> SUPPLIED TEXT:
Electric trolleys no longer click-clack past the front door, nor do stagnant spittoons rest beneath the bar’s front rail, but for over a century customers have been frequenting the establishment known, since 1933, as Pompilio’s.

This bar and restaurant combination at the southwest corner of Sixth Street and Washington Avenue in Newport, Kentucky has hosted the full gamut of humankind: celebrities and the undiscovered, mobsters, bookies, and gamblers, (sports) players, birthday and funeral parties, slinky dancing girls and rotund cab-riding tourists from Cincinnati, the third shift on its way home in the morning and the late night lonely crowd headed wherever. The restaurants at this location have survived wars, Prohibition, raids, depressions, and a family of owners who simply ran out steam, the glitzy invasion of Hollywood movie makers, fires, and citywide utility breakdowns. There have been good times and bad, but six or seven days each week for years on end, Pompilios has been there for the hungry and the thirsty, the dating and dated.
— Michael R. Sweeny: Northern Kentucky Heritage 2004

The history of our restaurant dates back to April 1, 1933, but the history of our building dates back to the turn of the last century, when the bar and adjacent dining room opened as small saloon. In 1902 the bar and adjacent dining room looked very similar to what we see today. With a furnished back and front bar and a $6,000 loan from George Wiedemann Brewing Co., Kettenacker’s saloon opened its doors for business in June 1902. The bar would change owners three times before the current restaurant opened in 1933.

One event during this period that will forever be known took place on a cold Saturday night. On February 11, 1922, during Prohibition, the bar and dining room were raided by the Kentucky National Guard and Federal Prohibition officers. Federal officers confiscated four bottle of brandy, 100 bottles of beer, and several gambling devices, prompting the arrest of the owners for conspiracy to violate liquor laws. Also in the building that night: the county judge-executive.

> EXTRACTED DATA:
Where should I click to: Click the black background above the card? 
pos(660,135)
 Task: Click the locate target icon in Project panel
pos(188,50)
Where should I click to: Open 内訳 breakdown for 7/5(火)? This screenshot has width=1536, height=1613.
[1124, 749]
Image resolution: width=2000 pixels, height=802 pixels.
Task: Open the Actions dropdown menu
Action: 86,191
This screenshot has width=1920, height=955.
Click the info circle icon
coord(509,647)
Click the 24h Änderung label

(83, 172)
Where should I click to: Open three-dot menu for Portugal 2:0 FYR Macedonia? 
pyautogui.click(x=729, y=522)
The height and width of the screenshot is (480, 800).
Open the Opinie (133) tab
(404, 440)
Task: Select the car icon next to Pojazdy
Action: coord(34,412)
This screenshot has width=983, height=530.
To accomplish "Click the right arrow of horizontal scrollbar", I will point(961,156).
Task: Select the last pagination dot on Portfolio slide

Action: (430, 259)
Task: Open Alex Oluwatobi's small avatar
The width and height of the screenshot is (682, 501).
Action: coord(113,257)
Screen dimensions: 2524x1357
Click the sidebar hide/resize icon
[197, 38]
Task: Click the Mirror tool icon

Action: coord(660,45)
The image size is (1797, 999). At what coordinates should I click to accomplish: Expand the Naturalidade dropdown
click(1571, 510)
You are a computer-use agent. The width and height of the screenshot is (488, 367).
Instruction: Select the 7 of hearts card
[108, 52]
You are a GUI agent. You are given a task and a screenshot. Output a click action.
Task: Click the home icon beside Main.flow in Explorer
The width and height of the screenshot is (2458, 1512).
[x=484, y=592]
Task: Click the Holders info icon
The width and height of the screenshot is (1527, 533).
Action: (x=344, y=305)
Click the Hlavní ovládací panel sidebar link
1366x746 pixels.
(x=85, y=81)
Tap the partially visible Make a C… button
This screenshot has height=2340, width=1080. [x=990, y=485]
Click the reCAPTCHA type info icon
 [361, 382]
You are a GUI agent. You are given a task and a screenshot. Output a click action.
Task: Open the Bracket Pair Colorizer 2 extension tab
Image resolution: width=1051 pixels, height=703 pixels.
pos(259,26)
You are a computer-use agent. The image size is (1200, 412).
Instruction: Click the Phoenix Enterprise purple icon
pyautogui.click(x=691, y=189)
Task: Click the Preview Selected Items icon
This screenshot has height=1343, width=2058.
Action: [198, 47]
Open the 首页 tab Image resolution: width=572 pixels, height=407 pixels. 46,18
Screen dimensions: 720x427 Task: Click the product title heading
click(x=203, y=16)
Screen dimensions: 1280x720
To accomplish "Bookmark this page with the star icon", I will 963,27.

> EXERCISES TO COMPLETE:
1. Reproduce the stretch of the Pompilio's history from "Electric trolleys no" through "1933, as Pompilio’s.", replacing "spittoons" with "cuspidors".
2. Extend the Pompilio's history with further text that follows on from its final sentence.

> SOLVED PROBLEMS:
1.
Electric trolleys no longer click-clack past the front door, nor do stagnant cuspidors rest beneath the bar’s front rail, but for over a century customers have been frequenting the establishment known, since 1933, as Pompilio’s.

2.
New owners, new name

Pompilio’s Restaurant opened its doors for business on April 1, 1933, under the name of Pompilio House. It quickly became a tradition in Newport and all of Greater Cincinnati, open far into the early morning and re-opening a few hours later the same morning. Electric trolleys at the front door ran all the way from downtown Cincinnati to almost the southern boundary of cities bordering Newport, providing ease of access for anyone wanting to stop. Breakfast was on the menu in the early years, and sixty-five cents bought Mrs. Pompilio’s homemade ravioli (still served today), a salad, bread, and a glass of beer or wine.

By 1940 the Pompilios dropped “House” from the restaurant’s name, and it became Pompilio’s Café. It was around this time that the large dining room was built on to the southwest corner of the building. Large round mirrors that still hang today were lined the walls, and jukebox remote selectors that played 45-rpm records for a quarter were put at each booth.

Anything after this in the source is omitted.